Vado a vivere con Fabien. Mi sembra la cosa più naturale del mondo, stranamente, di tutte quelle che ho fatto in molto tempo. Vado da lui in luglio se trovo un nuovo coinquilino per prendere la mia attuale stanza, senno, sarà agosto (12 giorni insieme e Hop! Cuba!).
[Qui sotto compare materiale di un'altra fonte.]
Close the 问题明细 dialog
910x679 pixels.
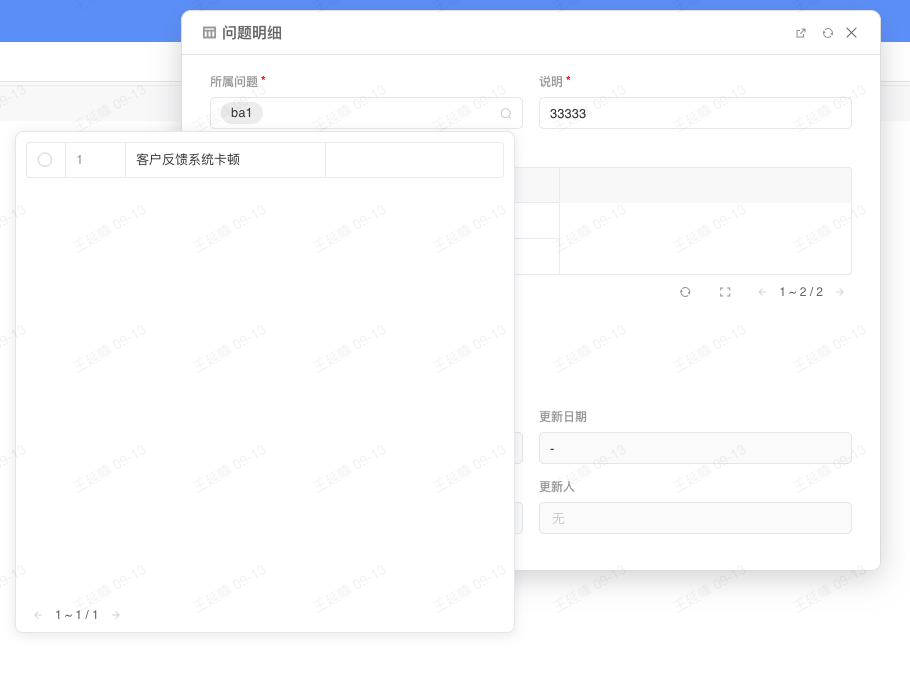851,32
Vorrei fare un rassunto di quello che mi è successo da aprile fin adesso, ma sarebbe troppo lungo. Quindi, lo faccio breve al massimo: lavorare, (salutare Teo, che è venuto a trovarmi! per sorpresa!!)preparare il Congresso della Società Spagnola di Immunologia (dove ho parlato! è andato benissimo), conoscere Fabien, farmi conoscere, stare con la famiglia, e adesso altra volta gioccare a beachvoley.
I giorni di ubbriacchezza sono quasi spariti, uno ogni mese magari, ma nemmeno una quinta parte dei casini di quel tempus fugit. Comincia ad essermi comico ricordare la follia di un anno fa. Adesso non ne ho bisogno, sono tranquilla. Ciao ciao, attachi di panico. Ciao ciao, sesso inconesso.Ciao ciao, "resaca" bollente. Anche se c'è stata una serata un mese fa troppo divertente, troppo simile a quelle di una volta, siamo andati alla disco di sempre, ma questa volta con Fabien. E senza sentire che non lo volesse li. Anzi. Ci siamo divertiti insieme, e insieme agli altri, senza contemplazioni.
Adesso comincia un periodo della mia vita assolutamente sconoscuto, che mai avrei detto, otto mesi fa, che mi sarebbe acaduto. Le prime volte sempre sono una genialata, secondo me. E in più se non sai se saranno unique, in vece di prime. Parole molto majuscule... No,no, non dico che sia l'uomo della mia vita, che già lo abbia deciso. Questo è una cosa che bisogna di più tempo per poter pronunciarsi. Ma... Che io voglia vivere con lui, persino sapendo che poi dopo se ne va negli stati uniti per 2-3 anni... vuol dire qualcosa. Di tanto in tanto tiro fuori frasi sconvolgenti, tipo: lui potrebbe essere il padre dei miei figli. Non hanno il senso assoluto, pero almeno il senso di, mi piaci, tanto tanto tanto, che mi fai sentire cose nuove, che non avrei immaginato mai, non almeno già. Cuanto è cambiata la mia testa! Che ridere!